◆ **Your goal**
Of the material below, the lines to be retyped are those from the line containing "Screen dimensions: 1252x640" through the line containing "Given: Add a reaction with the smiley button", inclusive; reproduce them exactly.

◆ **Record extracts**
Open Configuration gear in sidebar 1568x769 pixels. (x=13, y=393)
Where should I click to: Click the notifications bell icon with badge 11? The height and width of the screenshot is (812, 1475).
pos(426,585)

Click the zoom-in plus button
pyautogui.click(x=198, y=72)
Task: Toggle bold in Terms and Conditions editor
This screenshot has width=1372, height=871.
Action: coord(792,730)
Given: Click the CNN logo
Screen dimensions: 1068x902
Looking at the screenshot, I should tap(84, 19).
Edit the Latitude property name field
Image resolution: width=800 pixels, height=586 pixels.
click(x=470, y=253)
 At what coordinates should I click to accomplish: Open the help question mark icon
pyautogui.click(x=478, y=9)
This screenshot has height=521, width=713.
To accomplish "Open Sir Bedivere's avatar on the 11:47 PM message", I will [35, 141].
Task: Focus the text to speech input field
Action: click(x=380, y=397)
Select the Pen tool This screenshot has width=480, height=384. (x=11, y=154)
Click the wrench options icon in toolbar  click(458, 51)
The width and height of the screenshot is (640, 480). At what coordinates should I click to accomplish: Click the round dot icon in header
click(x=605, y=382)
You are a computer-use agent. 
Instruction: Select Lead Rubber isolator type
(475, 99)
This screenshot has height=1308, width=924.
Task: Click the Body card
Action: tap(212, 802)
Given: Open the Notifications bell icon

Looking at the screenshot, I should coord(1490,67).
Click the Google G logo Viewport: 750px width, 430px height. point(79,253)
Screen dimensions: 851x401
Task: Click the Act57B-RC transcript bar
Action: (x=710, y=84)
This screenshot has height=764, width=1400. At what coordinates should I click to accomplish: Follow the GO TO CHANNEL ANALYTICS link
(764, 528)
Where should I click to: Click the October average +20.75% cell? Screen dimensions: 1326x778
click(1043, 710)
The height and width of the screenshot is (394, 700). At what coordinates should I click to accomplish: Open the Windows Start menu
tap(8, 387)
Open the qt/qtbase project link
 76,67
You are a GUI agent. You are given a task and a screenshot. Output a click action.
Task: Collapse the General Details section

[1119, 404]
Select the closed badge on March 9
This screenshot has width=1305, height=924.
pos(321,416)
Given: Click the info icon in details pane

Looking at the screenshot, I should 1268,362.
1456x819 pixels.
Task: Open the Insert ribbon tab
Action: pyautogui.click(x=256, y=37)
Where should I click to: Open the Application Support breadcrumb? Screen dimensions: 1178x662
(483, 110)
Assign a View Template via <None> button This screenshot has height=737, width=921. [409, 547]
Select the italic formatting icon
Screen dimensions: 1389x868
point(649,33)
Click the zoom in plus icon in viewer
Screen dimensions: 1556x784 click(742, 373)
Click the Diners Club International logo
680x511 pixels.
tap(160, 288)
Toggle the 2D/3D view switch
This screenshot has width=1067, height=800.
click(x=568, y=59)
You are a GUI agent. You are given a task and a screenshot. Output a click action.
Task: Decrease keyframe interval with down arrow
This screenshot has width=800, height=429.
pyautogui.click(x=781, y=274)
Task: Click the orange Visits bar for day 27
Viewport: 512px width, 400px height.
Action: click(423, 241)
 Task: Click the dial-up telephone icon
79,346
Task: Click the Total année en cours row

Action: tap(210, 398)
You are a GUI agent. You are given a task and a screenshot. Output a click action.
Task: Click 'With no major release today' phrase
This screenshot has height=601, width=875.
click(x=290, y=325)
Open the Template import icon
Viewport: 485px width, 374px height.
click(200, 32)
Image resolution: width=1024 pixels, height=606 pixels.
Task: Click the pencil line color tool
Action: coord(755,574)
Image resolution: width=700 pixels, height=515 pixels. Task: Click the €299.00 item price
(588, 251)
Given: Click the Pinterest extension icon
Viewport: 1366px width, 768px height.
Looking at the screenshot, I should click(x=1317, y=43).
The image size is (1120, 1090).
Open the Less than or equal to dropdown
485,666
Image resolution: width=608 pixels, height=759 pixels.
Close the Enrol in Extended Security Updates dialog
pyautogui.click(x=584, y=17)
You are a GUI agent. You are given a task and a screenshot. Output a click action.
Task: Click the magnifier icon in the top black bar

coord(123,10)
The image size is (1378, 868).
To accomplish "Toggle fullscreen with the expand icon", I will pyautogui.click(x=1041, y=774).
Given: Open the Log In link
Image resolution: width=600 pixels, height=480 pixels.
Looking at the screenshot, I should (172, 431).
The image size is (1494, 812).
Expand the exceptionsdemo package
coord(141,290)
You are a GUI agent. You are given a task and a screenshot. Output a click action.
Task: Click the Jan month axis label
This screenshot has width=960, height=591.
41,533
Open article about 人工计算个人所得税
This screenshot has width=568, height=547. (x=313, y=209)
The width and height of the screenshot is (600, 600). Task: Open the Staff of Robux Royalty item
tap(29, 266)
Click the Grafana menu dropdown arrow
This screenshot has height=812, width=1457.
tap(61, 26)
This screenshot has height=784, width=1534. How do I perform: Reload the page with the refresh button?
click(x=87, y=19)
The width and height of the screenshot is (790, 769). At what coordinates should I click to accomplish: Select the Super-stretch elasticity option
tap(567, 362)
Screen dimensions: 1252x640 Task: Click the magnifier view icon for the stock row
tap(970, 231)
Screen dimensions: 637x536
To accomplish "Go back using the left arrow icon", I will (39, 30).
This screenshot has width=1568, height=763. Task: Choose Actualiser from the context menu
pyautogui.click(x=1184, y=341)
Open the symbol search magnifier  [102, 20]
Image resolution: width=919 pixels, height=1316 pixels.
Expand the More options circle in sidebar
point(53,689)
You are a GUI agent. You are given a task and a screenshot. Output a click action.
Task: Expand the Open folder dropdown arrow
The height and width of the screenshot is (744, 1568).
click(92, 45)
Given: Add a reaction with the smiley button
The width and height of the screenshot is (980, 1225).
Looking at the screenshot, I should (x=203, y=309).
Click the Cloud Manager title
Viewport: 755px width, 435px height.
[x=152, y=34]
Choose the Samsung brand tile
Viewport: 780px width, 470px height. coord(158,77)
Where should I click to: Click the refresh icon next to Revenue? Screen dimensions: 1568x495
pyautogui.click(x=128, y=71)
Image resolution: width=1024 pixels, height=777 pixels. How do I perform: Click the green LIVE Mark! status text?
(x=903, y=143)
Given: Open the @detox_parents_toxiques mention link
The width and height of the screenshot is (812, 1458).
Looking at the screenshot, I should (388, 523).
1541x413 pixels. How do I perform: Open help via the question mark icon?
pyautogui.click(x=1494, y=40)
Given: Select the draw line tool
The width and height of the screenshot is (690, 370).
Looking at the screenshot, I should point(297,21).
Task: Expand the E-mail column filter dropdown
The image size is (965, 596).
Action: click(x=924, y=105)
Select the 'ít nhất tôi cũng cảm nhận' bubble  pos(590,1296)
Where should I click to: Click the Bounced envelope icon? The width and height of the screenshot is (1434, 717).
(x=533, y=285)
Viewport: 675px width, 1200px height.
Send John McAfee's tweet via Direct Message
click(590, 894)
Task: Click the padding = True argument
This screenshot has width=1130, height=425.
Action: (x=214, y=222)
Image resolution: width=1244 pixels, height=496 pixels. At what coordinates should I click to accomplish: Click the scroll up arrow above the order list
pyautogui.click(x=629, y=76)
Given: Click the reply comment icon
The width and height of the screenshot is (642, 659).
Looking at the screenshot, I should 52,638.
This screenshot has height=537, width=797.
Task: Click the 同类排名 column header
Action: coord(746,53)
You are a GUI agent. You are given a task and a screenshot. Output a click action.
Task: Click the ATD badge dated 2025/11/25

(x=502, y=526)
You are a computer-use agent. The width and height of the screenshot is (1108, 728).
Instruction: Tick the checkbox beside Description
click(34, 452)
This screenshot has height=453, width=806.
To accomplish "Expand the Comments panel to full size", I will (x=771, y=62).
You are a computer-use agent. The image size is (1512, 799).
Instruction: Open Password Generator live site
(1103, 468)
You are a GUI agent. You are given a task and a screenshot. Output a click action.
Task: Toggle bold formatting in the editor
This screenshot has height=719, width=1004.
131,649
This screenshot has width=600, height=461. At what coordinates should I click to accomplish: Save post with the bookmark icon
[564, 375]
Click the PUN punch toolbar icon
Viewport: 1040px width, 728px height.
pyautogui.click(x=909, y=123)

◆ **Task result**
Screen dimensions: 1252x640 Task: Click the magnifier view icon for the stock row
tap(970, 231)
Screen dimensions: 637x536
To accomplish "Go back using the left arrow icon", I will (39, 30).
This screenshot has width=1568, height=763. Task: Choose Actualiser from the context menu
pyautogui.click(x=1184, y=341)
Open the symbol search magnifier  [102, 20]
Image resolution: width=919 pixels, height=1316 pixels.
Expand the More options circle in sidebar
point(53,689)
You are a GUI agent. You are given a task and a screenshot. Output a click action.
Task: Expand the Open folder dropdown arrow
The height and width of the screenshot is (744, 1568).
click(92, 45)
Given: Add a reaction with the smiley button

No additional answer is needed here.